We know yow all hates our being here, so how do we know it warn't yow ?" The man's fierce address was received with an angry outburst by the men, who had come out on purpose to inflict punishment upon some one, and in their excitement, one object failing, they were ready to snatch at another.
It was perhaps an insensate trick; but there was so much of the frank manly British boy in Dick Winthorpe that he forgot everything in the fact that big Hickathrift, the man he had known from a child--the great bluff fellow who had carried him in his arms and hundreds of times made him welcome in that wonderland, his workshop, where he was always ready to leave off lucrative work to fashion him eel-spear or leaping-pole, or to satisfy any other whim that was on the surface--that this old friend was being menaced by a great savage of a stranger nearly as big as himself, and backed by a roaring excited crowd who seemed ready for any outrage.
Dick did not hesitate a moment, but with eyes flashing, teeth clenched, and fists doubled, he leaped down from the stone, rushed into the midst of the crowd, closing round the wheelwright, and darting between the great fellow and the man who had raised a pick-handle to strike, seized hold of the stout piece of ash and tried to drag it away.
"You great coward!" he roared--"a hundred to one!" It was as if the whole gang had been turned to stone, their self-constituted leader being the most rigid of the crowd, and he stared at Dick Winthorpe as a giant might stare at the pigmy who tried to snatch his weapon away.
But the silence and inert state lasted only a few seconds, before the black-bearded fellow's angry face began to pucker up, his eyes half closed, and, bending down, he burst into a hearty roar of laughter.
"See this, lads!" he cried.

"See this! Don't hurt me, mester! Say, lads, I never felt so scared in my life." The leader's laugh was contagious, and the crowd took it up in chorus; but the more they laughed, the more angry grew Dick.

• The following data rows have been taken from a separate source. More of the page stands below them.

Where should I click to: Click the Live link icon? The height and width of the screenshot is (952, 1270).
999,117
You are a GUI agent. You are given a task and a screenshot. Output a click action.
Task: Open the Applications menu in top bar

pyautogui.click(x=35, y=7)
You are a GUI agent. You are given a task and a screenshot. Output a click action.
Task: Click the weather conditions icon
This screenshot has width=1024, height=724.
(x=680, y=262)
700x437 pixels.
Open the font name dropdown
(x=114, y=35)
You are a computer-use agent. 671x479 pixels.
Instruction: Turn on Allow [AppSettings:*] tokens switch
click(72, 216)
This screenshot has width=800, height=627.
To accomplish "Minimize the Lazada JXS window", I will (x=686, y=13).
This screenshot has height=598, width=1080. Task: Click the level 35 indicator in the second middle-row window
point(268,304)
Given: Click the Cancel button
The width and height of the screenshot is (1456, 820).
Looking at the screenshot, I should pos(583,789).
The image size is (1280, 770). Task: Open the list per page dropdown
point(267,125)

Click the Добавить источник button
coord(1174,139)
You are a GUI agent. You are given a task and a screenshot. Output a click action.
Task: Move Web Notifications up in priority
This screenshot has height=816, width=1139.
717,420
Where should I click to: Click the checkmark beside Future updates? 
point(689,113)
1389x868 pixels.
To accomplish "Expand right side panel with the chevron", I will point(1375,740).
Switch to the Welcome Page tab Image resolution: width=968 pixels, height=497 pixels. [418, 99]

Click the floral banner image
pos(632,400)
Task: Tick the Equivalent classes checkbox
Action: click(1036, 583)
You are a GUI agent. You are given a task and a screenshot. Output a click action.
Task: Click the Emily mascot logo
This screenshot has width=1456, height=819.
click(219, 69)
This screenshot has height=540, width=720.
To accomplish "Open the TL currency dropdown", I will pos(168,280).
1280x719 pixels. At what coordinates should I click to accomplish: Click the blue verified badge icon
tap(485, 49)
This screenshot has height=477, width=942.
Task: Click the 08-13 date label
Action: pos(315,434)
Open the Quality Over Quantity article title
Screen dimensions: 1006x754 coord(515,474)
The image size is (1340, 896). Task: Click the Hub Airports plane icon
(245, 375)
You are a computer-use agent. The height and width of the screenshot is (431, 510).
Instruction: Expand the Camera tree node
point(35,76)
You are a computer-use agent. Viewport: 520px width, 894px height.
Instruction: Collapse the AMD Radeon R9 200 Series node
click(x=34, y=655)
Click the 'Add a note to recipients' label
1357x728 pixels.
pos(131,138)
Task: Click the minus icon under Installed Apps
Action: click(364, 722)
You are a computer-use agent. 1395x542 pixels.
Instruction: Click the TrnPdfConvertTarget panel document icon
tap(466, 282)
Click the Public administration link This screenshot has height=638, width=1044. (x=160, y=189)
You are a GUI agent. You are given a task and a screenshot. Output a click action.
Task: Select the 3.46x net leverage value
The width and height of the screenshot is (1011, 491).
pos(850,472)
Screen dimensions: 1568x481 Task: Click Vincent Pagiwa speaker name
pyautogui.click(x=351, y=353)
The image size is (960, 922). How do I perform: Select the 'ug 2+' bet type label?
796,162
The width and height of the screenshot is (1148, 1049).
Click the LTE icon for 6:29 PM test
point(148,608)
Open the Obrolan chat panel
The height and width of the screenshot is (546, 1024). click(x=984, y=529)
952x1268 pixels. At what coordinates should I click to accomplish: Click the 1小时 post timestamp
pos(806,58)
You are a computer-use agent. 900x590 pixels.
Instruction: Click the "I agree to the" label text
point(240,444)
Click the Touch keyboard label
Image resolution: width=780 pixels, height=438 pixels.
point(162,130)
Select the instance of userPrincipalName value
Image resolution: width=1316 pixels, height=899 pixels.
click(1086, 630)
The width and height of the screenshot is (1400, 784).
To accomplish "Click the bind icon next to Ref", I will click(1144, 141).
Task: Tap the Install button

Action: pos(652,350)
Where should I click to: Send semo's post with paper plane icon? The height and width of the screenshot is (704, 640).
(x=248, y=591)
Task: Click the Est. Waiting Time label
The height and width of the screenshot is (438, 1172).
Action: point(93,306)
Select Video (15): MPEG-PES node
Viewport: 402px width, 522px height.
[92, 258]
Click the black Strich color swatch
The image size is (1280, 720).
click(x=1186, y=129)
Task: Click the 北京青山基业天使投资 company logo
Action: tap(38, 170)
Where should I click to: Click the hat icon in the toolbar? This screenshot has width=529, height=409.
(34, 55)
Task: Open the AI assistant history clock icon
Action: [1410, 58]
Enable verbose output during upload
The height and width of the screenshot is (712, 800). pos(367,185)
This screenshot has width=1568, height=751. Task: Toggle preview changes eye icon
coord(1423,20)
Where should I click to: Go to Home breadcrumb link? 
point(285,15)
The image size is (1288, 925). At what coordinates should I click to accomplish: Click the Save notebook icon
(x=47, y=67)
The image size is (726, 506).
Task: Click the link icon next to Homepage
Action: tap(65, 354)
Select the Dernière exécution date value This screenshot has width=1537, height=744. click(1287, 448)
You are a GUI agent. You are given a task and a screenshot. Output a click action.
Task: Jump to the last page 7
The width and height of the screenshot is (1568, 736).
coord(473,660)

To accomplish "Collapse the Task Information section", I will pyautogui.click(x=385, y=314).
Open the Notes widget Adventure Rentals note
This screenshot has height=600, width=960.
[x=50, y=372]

He could not see the ridiculous side of the matter; for, small as was his body in comparison with that of the man he had assailed, his spirit had swollen out as big as that of anyone present.
"I don't care," he cried; "I'll say it again--You're a set of great cowards; and as for you," he cried to the fellow whose weapon he had tried to wrest away, "you're the biggest of the lot." "Well done, young un--so he is!" cried the nearest man.

"Hooray for young ganger!" The men were ready to fight or cheer, and as ready to change their mood as crowds always are.